§ TASK TO CARRY OUT:
Look below for the line that has "Arya Samaj Panditji for Marriage (136, 2294)". Set down the lines from there through the line that has "Marriage (488, 38)", exactly as written.

§ TASK INPUT:

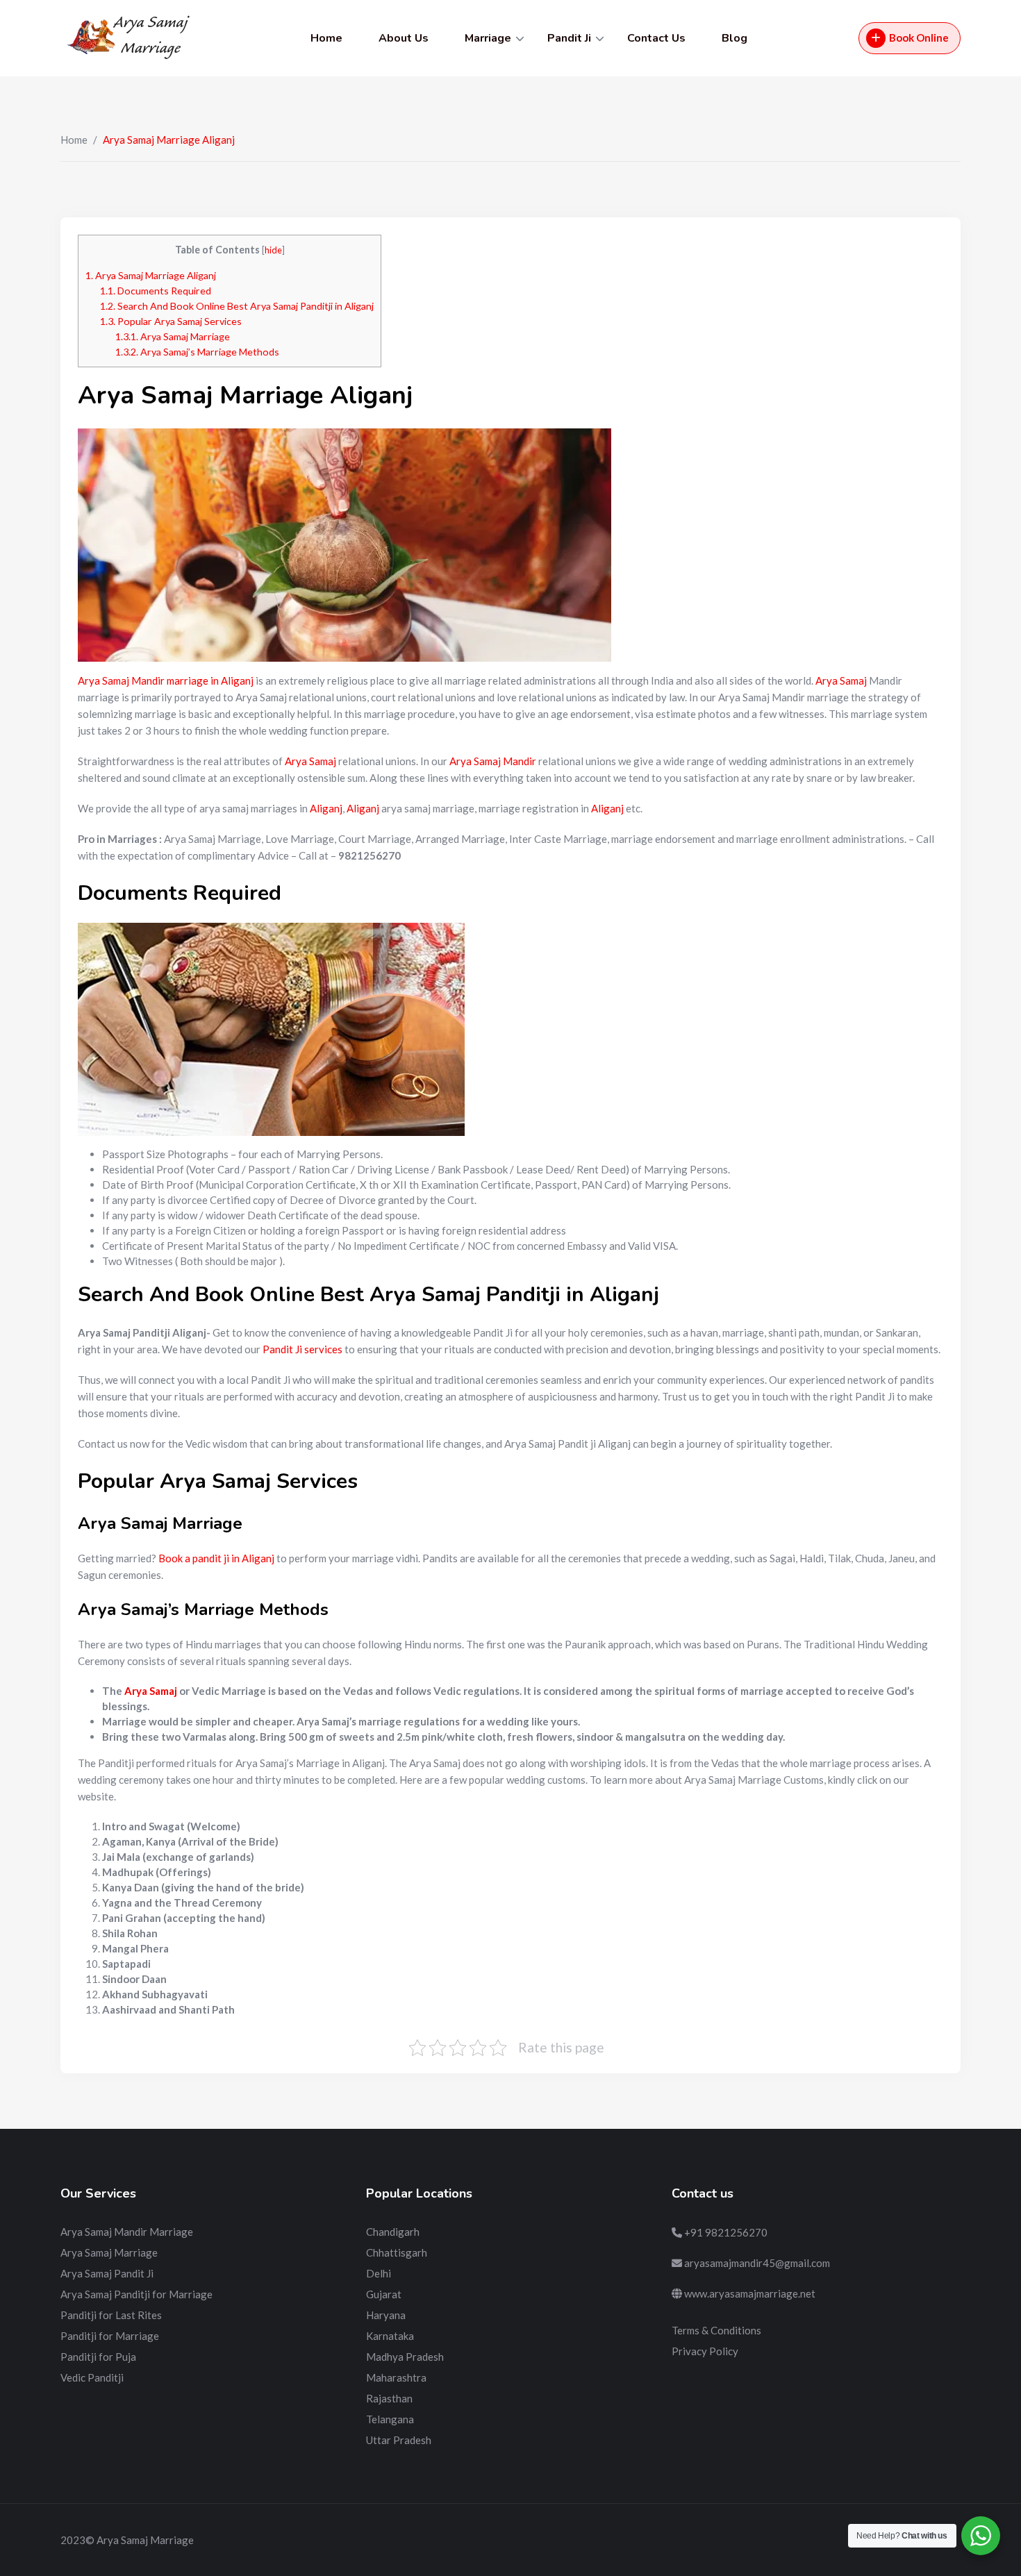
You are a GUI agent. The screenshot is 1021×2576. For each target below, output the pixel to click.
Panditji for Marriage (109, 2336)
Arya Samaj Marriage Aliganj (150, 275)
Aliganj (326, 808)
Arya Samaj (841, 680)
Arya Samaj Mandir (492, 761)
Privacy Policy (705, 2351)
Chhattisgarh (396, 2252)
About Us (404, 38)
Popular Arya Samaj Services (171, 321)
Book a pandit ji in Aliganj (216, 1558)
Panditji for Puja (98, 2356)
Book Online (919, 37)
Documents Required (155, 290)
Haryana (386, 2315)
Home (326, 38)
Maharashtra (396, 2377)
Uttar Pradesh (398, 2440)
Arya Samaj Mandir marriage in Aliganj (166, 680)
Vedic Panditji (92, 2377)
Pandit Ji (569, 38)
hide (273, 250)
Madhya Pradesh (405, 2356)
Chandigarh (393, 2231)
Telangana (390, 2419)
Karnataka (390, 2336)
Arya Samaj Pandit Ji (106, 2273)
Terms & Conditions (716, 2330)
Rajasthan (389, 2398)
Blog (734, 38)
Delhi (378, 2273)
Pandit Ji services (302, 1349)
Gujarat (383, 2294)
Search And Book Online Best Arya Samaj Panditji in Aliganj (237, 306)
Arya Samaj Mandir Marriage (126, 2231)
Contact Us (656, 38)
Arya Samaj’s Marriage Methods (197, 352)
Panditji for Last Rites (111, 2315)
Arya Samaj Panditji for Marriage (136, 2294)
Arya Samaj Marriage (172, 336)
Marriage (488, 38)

* * *

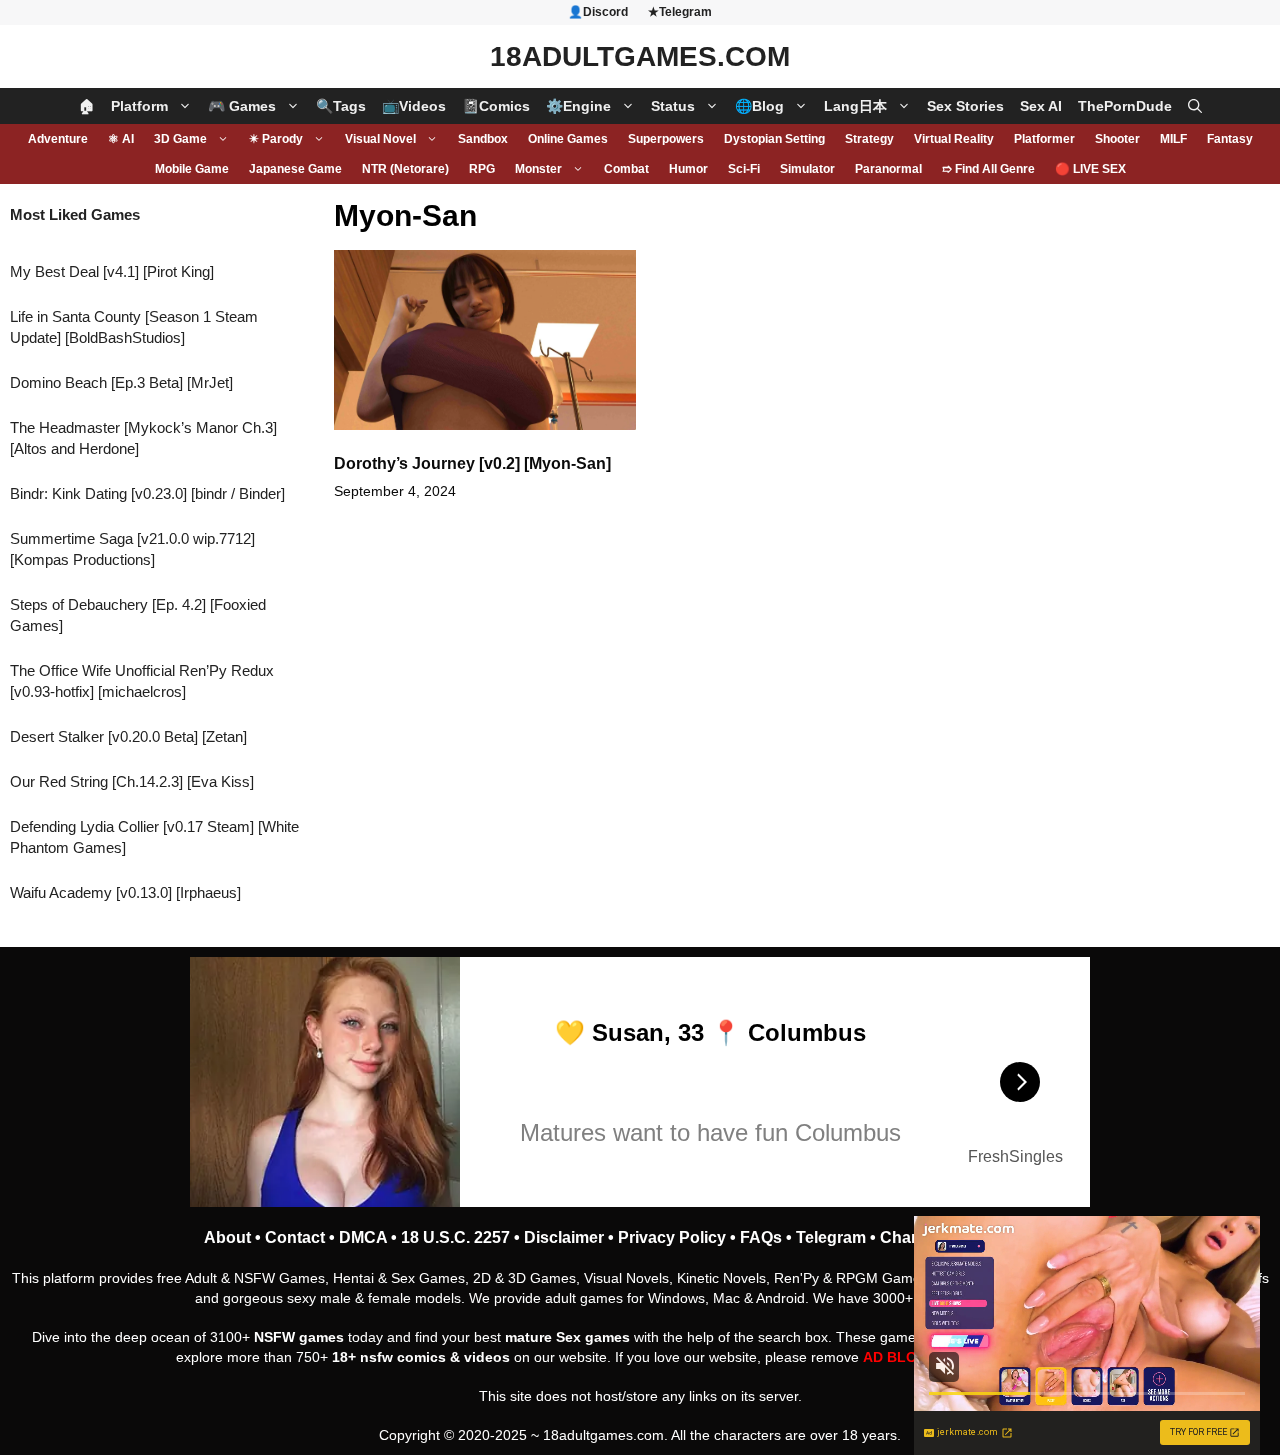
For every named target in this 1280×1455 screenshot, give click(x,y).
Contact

§ ANSWER BELOW:
Arya Samaj Panditji for Marriage (136, 2294)
Arya Samaj Marriage (172, 336)
Marriage (488, 38)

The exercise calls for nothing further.